This is not to say that you cannot make a compiled bit in C++ that supports six dozen scenarios just in case so perhaps I just need to read the manual page and perhaps find out how to ask nicely and get what I want. But with a goal for efficiency, you probably would find it easier to make the function compile into a small amount of memory and run fast.
As just an example of what I mean, here is an outline. I often have a function I call that I would like to do a bit more processing before returning a result, perhaps in the mean example, one that removes what I consider not available (NA) or things like Inf before doing things like calculating the mean. Or I may want it to first trim away outliers or do some kind of rounding. One way to do it is to add additional optional arguments that the function would ignore but have it passed along as a … to other functions it calls which do know what to do with it, perhaps ones I wrote.
Your proposed function would not likely do the things I mention. That is not necessarily bad but if you also look at python as a sort of interactive teaching tool, …
But my personal view is that when python was created, it made decisions that later users did not appreciate. Lists are nice abstract structures that can do anything. But doing serious arithmetical operations on them is a pain. A pretty concept like a list of lists to represent a matrix, let alone deeper nested list structures to represent 3-D and 4-D matrices where nothing seriously checks data integrity, are not really ideal. Vectors of a sort, as in other languages, have advantages especially in speed. So do dataframe objects and more. Hence, to do serious computing of some kinds, some have left python entirely for languages designed differently, such as R, or have had to add modules like numpy and pandas that extend the language. But note that as useful as these are, and often heavily used also by other packages that do statics or “AI” and so on, they are not in the python core.

◇ ◇ ◇ ◇

### What the task requires
Carry the forum post about Python's lists and numeric computing further, starting after its last sentence. The listing comes from a different source.

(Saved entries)

◇ ◇ ◇ ◇

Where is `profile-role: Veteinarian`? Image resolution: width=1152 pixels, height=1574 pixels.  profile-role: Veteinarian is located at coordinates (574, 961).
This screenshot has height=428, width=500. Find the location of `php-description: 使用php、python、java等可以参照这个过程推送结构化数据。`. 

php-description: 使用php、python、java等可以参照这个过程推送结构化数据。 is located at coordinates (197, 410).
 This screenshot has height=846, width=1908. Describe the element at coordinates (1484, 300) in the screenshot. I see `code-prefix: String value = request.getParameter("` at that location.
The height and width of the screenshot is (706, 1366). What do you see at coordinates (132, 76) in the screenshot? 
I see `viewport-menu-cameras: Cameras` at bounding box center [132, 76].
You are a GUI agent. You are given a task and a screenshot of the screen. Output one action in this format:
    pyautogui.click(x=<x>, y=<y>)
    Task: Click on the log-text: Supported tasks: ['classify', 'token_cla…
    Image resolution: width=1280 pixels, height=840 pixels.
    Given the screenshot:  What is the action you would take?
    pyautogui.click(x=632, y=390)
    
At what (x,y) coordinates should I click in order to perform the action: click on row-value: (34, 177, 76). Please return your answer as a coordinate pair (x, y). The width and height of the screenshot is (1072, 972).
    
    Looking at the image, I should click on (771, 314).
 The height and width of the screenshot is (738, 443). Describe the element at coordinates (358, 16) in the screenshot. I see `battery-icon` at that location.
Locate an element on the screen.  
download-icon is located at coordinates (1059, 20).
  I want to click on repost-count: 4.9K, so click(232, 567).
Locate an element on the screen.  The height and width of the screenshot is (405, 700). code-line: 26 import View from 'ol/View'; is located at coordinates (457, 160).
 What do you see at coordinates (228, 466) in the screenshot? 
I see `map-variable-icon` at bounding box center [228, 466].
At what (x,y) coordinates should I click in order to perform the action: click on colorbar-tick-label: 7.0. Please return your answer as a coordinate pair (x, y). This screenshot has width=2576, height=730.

◇ ◇ ◇ ◇

### Answer for this exercise
Would you argue your proposal will bring more bang for the buck than if something like that became standard?
I actually recently needed to locate functions to do the mean and sd and so on and a brief search told me what to include and use. Many languages are now designed in modular fashion and often the core is mainly a bootstrap for loading what is actually needed in your program.
Perhaps there can be an intermediate idea here. As an example, in R, too many programs used a growing set of packages that came to be called the tidyverse. Any one program might start early on by including one after another such package even if hardly anyone ever used them all in the same program. So, someone set up a package you could load, called tidyverse, which did little more than load a whole bunch of the commonly used packages as a bundle. Your program got a tad simpler and you no longer knew or cared which function was from which package but if you used other packages, you still needed to add them one at a time.
So, can python have a similar concept? Can you start with a relatively small and sparse core and then pick one or a few add-in clusters of modules? Right now, most versions of python simply load such a batch whether you need them or not and there is contention on who gets to be in whatever “core” python means. But could you easily just load “statistics_group” or “text_processing_group” so that a few lines made your own “core” and then the discussion could change to lobbying for your favorite functionality to be included in that group.
Please note the above comments are not against adding or changing for better versions. Some things can and should be done to keep python competitive and usable by many people. We just cannot put everything imaginable in, let alone near the core.
There isn’t a compelling reason for this to be a built-in.
Also adding this name is sure to conflict with code out there already. I mean it may work, but I have code with avg
variables that would then shadow a built-in.
If you want these things available for interpreter usage, import them or add something to import them in PYTHONSTARTUP.